How about this:
WITH cte0 AS
(
SELECT COMPANY , CATEGORY , Session FROM Dupes GROUP BY COMPANY , CATEGORY , Session
)
, cte1 AS
(
SELECT COMPANY FROM cte0 GROUP BY COMPANY HAVING COUNT(*) > 1
)
SELECT A.*
FROM cte0 A
INNER JOIN cte1 B
ON A.COMPANY=B.COMPANY
The problem is that you are having trouble describing what you mean by "there are Many Duplicate Entries". You are not actually looking for duplicates in the source table, you are looking for duplicate company values once you have a list of unique records from the source.
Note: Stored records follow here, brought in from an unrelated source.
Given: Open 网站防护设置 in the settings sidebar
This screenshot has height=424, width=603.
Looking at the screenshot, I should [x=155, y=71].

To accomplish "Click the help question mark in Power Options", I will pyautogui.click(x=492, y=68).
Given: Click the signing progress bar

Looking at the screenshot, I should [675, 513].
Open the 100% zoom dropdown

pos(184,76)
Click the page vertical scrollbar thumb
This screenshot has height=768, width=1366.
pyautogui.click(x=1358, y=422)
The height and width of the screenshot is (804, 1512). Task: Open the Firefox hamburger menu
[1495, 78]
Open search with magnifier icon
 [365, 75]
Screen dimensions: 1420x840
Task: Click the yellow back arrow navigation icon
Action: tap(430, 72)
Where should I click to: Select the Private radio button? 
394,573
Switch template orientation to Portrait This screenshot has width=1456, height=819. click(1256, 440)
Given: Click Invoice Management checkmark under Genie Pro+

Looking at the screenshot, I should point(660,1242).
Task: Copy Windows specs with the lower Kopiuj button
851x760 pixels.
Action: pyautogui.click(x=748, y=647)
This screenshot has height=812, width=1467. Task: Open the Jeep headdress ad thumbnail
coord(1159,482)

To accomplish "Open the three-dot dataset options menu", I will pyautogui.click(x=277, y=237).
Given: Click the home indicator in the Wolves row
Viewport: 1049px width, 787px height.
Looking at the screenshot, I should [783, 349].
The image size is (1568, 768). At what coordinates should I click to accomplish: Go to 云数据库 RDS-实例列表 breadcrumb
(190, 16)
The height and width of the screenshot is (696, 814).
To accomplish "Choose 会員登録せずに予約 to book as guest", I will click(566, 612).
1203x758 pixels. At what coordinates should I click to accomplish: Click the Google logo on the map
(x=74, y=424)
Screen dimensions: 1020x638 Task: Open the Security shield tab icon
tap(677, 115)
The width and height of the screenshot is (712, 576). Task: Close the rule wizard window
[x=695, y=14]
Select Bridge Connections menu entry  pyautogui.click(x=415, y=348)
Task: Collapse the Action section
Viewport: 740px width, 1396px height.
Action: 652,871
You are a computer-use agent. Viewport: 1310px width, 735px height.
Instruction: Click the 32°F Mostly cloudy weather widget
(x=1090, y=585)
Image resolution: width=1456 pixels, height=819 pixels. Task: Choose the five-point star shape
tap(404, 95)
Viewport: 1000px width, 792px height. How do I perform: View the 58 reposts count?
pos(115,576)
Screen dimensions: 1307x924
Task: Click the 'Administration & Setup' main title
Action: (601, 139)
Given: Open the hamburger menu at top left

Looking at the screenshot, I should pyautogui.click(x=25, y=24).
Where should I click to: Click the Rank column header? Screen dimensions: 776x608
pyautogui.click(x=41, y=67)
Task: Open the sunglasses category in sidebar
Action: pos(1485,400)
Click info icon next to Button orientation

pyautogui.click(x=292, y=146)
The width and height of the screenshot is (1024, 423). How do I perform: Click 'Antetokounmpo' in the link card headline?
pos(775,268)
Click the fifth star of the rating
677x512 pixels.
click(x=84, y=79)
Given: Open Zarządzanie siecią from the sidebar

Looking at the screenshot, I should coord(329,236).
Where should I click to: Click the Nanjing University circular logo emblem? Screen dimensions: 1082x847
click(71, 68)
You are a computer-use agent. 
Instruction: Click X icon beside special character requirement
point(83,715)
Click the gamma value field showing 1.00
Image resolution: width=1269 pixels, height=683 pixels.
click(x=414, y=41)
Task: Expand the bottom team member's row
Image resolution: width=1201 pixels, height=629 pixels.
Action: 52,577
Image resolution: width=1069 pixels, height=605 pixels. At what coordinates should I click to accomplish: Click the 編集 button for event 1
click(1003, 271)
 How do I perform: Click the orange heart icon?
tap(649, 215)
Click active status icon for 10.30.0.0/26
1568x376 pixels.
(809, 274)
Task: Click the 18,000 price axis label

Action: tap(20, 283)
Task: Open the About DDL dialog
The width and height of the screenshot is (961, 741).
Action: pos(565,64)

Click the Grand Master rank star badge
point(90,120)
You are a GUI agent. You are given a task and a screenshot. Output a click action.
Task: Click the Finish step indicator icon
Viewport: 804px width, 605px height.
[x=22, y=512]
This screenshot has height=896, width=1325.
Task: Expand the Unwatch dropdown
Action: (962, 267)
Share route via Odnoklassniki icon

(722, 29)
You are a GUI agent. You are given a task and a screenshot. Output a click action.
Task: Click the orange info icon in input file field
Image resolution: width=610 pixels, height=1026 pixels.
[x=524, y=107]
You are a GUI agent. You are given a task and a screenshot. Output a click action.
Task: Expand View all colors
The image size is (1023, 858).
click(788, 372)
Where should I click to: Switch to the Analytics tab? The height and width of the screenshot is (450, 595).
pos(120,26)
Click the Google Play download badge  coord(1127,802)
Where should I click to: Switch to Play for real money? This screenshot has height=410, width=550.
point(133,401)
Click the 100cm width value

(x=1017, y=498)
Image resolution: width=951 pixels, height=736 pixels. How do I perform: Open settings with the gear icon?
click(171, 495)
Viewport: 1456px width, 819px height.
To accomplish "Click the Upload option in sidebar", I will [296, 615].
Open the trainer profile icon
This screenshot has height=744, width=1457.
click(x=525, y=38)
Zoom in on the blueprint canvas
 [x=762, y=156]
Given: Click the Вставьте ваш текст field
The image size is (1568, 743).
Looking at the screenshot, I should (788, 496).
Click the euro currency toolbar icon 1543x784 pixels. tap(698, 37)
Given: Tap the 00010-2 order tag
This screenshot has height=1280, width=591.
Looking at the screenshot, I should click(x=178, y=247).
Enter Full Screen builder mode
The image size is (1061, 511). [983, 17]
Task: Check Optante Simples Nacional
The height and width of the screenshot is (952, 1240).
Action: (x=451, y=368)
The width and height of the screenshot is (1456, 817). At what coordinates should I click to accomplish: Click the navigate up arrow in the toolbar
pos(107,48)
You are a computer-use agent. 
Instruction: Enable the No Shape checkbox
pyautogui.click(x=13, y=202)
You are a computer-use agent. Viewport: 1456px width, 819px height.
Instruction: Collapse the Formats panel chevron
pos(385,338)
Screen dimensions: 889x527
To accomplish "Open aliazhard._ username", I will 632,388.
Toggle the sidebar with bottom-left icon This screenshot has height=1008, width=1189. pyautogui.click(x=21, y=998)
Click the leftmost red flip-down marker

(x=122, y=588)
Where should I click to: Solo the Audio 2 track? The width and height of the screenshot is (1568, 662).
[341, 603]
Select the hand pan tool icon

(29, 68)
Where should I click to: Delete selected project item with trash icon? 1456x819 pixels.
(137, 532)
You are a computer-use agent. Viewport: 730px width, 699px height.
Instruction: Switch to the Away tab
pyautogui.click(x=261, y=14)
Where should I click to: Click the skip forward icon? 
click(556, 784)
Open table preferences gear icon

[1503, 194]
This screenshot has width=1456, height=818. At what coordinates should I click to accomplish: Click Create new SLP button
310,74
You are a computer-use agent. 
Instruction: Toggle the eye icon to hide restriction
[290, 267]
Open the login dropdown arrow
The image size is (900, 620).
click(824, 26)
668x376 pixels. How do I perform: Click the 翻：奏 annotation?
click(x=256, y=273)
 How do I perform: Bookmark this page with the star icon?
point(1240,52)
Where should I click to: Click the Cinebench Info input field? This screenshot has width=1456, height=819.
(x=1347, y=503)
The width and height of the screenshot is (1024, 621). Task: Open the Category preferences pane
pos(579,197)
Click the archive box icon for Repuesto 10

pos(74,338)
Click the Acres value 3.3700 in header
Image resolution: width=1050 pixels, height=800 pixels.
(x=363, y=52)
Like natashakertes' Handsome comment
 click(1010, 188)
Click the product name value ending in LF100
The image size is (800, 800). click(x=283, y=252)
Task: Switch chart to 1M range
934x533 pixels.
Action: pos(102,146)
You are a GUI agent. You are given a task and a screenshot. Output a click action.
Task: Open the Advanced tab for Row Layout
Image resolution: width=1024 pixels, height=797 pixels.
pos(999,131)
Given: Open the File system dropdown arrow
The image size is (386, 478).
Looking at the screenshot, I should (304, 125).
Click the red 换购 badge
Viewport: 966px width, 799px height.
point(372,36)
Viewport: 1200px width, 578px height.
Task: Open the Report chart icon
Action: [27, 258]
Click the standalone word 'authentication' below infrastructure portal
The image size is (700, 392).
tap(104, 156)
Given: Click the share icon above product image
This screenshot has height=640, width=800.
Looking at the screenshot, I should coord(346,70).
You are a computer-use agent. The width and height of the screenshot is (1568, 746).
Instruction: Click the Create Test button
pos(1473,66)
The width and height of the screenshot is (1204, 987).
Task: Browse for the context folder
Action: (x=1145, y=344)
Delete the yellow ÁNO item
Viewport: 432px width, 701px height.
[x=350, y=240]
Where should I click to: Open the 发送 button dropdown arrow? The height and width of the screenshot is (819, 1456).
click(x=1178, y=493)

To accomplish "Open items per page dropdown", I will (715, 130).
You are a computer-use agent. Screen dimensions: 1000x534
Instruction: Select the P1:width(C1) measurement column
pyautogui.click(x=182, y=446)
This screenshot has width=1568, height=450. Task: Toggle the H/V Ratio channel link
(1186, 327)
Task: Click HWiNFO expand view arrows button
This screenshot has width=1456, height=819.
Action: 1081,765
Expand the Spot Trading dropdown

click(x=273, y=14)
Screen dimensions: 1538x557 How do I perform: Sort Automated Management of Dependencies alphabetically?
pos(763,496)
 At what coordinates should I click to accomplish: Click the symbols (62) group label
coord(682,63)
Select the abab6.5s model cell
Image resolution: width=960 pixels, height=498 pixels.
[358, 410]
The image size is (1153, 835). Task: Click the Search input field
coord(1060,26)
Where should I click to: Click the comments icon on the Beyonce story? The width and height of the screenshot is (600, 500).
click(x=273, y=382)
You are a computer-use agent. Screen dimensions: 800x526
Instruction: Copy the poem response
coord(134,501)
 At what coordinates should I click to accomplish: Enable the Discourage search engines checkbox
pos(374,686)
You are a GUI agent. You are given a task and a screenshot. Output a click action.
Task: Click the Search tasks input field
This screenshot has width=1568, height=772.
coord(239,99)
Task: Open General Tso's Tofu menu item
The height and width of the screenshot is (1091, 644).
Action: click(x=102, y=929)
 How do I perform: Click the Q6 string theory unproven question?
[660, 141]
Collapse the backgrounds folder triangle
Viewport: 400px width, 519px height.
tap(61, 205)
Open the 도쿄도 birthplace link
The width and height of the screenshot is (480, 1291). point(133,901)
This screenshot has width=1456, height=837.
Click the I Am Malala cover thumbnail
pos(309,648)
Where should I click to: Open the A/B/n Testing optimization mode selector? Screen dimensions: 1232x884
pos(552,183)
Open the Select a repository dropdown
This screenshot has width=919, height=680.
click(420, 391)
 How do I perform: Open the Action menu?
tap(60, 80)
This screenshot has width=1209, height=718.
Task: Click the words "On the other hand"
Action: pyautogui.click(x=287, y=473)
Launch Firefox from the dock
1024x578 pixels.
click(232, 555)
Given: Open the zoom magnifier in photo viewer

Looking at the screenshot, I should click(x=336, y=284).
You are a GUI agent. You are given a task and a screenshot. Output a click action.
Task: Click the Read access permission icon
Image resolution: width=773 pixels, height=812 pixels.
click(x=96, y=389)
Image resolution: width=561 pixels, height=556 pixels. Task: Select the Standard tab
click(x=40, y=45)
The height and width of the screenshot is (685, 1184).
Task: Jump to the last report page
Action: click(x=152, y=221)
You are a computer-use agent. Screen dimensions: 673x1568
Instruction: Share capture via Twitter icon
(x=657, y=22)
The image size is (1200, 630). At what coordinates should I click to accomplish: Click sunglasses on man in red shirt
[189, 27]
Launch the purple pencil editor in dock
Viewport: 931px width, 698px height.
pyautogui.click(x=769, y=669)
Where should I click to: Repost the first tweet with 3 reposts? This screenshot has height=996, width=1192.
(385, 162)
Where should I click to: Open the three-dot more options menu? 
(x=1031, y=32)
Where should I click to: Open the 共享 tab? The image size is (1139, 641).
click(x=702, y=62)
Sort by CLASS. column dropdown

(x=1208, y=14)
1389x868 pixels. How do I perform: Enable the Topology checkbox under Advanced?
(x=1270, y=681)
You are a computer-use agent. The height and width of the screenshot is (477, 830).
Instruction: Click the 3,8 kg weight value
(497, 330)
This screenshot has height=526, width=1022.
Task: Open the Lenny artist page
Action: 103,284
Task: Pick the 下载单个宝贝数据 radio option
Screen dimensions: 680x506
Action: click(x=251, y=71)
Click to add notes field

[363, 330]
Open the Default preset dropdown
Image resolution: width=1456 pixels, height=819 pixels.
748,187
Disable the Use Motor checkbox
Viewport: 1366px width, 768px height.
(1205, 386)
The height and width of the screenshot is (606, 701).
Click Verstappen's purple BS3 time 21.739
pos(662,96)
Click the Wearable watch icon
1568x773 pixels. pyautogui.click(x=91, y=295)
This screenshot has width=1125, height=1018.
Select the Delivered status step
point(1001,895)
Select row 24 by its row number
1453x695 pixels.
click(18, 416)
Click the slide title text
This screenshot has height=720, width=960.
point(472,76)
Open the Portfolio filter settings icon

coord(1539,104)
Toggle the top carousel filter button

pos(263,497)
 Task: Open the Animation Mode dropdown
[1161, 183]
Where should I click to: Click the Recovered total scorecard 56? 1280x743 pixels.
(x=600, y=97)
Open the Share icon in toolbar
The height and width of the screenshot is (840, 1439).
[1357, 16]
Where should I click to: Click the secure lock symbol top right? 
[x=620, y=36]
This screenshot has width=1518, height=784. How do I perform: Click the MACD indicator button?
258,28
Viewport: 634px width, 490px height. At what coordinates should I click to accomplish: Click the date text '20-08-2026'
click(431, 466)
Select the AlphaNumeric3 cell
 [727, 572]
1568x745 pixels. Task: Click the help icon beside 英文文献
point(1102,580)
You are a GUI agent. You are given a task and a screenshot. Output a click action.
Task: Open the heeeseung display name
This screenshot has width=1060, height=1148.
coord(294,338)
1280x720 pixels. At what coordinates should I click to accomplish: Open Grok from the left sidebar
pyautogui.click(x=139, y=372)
That is, duplicates in the result of your statement
Select Distinct COMPANY,CATEGORY,Session from Table
COMPANY CATEGORY Session
Stan Co 2 1
Wills Corp 5 1
Wills Corp 7 1
Wills Corp 7 2
I used a Common Table Expression (cte0) to hold that result.
http://technet.microsoft.com/en-us/library/ms190766(v=SQL.105).aspx[
^]
(You could use a temporary table if you like.)
The output you specified is any row from that result for which a company name appears more than once.
In cte1 I selected the duplicated Company name(s).
And finally I JOINed the two results to get only those rows from cte0 that have a name that appears more than once.